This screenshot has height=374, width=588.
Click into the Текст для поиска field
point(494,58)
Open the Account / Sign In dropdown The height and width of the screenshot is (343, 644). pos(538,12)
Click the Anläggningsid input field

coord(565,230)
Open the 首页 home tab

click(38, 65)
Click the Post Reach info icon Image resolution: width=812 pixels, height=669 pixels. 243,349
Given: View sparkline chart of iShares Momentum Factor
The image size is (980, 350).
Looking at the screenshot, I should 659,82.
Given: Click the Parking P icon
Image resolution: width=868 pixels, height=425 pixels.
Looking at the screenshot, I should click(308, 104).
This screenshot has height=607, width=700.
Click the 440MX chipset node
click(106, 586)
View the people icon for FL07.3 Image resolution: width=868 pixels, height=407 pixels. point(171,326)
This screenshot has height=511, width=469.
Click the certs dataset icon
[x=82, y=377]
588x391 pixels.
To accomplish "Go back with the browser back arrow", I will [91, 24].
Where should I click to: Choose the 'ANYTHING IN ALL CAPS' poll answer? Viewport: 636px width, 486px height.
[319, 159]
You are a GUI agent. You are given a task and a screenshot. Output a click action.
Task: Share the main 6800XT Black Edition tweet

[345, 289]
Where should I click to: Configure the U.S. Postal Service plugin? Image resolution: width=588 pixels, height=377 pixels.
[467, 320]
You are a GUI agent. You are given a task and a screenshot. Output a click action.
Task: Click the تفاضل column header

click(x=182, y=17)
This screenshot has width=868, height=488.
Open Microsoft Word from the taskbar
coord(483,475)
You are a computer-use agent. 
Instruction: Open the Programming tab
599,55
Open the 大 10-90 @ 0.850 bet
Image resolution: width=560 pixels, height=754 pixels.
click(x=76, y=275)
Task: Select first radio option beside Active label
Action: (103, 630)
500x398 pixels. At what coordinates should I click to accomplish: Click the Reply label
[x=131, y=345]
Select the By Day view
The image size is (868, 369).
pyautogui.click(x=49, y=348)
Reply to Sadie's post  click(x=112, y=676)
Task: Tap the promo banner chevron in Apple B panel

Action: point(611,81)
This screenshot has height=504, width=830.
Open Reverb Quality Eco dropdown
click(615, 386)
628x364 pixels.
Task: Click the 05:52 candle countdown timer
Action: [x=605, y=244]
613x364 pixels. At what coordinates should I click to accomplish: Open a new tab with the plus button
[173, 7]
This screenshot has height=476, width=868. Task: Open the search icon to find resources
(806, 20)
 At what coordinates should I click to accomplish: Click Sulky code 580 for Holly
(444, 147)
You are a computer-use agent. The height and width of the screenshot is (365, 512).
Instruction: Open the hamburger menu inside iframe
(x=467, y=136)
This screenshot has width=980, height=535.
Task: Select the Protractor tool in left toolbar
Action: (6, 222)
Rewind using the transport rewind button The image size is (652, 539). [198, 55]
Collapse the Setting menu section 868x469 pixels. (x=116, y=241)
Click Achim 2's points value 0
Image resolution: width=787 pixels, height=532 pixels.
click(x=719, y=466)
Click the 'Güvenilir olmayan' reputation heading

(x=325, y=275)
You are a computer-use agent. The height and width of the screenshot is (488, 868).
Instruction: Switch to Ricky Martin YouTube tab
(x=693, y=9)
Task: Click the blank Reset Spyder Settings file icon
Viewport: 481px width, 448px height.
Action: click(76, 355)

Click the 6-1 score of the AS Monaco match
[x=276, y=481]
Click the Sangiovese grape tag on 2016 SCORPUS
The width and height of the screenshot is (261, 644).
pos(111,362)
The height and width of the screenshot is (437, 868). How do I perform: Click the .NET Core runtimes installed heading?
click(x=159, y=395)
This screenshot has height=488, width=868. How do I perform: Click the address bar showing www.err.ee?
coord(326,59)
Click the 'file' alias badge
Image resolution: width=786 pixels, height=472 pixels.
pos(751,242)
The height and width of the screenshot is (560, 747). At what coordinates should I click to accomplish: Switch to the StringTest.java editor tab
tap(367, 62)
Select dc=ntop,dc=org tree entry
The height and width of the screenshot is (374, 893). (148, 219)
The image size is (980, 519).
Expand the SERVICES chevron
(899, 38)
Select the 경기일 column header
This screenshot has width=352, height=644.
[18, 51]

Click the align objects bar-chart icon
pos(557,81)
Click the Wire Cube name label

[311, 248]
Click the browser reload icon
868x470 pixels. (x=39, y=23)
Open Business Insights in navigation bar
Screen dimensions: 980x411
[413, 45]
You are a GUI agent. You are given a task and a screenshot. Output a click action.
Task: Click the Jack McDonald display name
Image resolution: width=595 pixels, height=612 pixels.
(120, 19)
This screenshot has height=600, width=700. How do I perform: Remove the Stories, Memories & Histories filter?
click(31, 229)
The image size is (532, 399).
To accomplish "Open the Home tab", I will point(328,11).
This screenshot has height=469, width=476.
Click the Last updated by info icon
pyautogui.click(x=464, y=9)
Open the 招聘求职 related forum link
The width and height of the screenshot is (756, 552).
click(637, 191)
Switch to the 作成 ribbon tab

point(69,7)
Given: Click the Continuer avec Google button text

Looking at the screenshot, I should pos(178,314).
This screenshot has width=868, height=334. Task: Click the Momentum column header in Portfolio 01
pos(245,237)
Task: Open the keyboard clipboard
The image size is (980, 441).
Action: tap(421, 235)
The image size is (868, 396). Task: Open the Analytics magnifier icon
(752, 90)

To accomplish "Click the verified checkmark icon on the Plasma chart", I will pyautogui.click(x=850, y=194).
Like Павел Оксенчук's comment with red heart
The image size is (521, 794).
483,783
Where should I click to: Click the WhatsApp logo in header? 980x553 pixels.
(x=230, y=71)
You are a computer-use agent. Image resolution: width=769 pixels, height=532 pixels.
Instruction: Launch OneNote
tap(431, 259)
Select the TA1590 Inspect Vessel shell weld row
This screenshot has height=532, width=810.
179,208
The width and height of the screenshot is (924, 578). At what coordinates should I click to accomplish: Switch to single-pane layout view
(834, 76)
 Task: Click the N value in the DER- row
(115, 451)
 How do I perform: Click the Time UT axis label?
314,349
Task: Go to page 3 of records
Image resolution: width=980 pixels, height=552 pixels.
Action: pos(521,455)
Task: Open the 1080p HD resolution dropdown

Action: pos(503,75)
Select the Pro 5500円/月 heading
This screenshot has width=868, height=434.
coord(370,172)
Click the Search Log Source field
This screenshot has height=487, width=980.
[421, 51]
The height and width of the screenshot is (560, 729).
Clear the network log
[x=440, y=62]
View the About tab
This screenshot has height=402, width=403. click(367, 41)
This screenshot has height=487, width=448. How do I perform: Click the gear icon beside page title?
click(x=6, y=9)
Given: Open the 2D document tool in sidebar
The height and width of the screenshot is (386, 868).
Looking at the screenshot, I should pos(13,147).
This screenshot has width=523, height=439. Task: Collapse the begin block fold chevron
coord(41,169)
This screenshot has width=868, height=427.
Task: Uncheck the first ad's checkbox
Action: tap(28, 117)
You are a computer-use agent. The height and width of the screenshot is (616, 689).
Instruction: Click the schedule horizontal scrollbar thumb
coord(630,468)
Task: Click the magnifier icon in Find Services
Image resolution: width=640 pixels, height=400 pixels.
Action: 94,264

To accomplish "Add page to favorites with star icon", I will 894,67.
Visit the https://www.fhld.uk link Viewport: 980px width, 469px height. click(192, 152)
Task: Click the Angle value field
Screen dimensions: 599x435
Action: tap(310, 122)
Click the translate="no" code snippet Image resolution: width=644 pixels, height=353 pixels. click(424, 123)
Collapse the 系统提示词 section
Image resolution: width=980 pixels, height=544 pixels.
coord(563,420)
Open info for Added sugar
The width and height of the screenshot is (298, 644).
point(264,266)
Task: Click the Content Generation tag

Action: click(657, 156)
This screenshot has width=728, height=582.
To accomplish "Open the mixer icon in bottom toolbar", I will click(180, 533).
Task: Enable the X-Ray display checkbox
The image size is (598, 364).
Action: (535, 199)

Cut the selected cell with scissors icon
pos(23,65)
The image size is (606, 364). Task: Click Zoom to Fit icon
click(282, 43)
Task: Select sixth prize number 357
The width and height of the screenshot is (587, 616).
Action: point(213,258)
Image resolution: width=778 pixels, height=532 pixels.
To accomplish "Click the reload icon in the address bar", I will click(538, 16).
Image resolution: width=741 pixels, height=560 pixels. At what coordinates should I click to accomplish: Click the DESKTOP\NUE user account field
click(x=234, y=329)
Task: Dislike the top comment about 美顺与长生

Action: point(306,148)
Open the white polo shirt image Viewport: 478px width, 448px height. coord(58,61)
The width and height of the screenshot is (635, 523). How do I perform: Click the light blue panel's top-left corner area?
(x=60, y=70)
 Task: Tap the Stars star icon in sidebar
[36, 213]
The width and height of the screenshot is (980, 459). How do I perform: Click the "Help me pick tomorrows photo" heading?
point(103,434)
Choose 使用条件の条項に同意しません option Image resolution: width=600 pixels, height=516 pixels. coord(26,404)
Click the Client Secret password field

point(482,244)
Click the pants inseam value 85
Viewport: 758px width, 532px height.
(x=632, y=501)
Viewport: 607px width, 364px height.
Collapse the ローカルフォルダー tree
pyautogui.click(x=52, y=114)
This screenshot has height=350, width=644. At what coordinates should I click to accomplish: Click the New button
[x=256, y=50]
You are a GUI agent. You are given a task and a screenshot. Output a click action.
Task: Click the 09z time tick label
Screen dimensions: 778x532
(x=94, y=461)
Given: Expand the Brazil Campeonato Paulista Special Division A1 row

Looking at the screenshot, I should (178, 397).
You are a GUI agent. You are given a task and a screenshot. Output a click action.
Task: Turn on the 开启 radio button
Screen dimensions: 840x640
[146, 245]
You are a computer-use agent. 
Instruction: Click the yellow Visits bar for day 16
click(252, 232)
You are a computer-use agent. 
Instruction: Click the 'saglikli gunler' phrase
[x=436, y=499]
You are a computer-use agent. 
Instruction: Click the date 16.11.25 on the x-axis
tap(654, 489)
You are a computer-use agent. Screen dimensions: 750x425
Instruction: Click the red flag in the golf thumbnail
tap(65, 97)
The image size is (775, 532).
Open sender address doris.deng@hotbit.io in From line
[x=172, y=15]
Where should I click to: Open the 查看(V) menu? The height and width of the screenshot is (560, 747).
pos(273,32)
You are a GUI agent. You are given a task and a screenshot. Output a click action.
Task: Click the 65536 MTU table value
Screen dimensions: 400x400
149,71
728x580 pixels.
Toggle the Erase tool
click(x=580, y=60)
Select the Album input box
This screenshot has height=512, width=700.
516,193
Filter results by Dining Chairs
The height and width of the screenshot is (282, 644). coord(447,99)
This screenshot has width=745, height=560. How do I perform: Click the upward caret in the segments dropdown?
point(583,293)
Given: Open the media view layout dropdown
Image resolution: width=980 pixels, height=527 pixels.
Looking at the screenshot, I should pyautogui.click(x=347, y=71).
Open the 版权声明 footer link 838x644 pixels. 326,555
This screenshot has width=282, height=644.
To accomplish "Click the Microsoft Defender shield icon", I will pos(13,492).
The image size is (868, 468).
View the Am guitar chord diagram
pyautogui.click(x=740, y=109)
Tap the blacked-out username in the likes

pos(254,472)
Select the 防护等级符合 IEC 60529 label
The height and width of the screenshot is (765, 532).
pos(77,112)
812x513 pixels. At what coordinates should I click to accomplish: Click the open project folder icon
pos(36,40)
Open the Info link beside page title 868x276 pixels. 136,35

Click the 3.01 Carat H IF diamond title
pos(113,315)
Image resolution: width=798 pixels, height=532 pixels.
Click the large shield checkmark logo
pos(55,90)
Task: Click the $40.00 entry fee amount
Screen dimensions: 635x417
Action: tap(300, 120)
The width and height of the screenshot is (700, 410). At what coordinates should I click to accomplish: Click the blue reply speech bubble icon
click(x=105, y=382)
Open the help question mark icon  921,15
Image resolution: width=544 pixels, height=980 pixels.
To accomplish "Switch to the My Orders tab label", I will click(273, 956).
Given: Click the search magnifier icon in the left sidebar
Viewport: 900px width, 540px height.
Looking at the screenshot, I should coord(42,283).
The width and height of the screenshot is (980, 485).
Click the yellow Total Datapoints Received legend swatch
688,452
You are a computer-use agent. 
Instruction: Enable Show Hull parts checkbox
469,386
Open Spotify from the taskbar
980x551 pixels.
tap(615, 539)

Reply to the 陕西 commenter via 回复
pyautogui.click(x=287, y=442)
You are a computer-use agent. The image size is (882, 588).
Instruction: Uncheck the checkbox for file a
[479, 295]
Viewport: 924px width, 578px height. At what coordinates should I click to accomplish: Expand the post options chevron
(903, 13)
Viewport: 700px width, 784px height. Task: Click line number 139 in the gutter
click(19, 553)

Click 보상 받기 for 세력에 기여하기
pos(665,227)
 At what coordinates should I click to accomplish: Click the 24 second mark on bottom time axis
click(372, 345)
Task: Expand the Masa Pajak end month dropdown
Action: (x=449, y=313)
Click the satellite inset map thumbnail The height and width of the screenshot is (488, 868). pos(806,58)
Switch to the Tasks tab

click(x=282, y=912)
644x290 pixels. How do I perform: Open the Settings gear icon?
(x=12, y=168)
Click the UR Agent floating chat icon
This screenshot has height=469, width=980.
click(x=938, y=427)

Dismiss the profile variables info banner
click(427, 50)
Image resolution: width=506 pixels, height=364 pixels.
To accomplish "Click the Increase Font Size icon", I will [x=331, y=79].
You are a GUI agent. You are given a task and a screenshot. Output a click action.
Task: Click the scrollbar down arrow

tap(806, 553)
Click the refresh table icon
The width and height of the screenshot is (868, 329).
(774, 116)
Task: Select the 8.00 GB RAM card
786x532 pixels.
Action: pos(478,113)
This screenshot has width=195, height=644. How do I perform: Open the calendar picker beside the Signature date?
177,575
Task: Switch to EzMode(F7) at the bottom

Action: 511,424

Problem: Tally the lines of the data that contain the word "will", and give only that tally.

Completed task: 9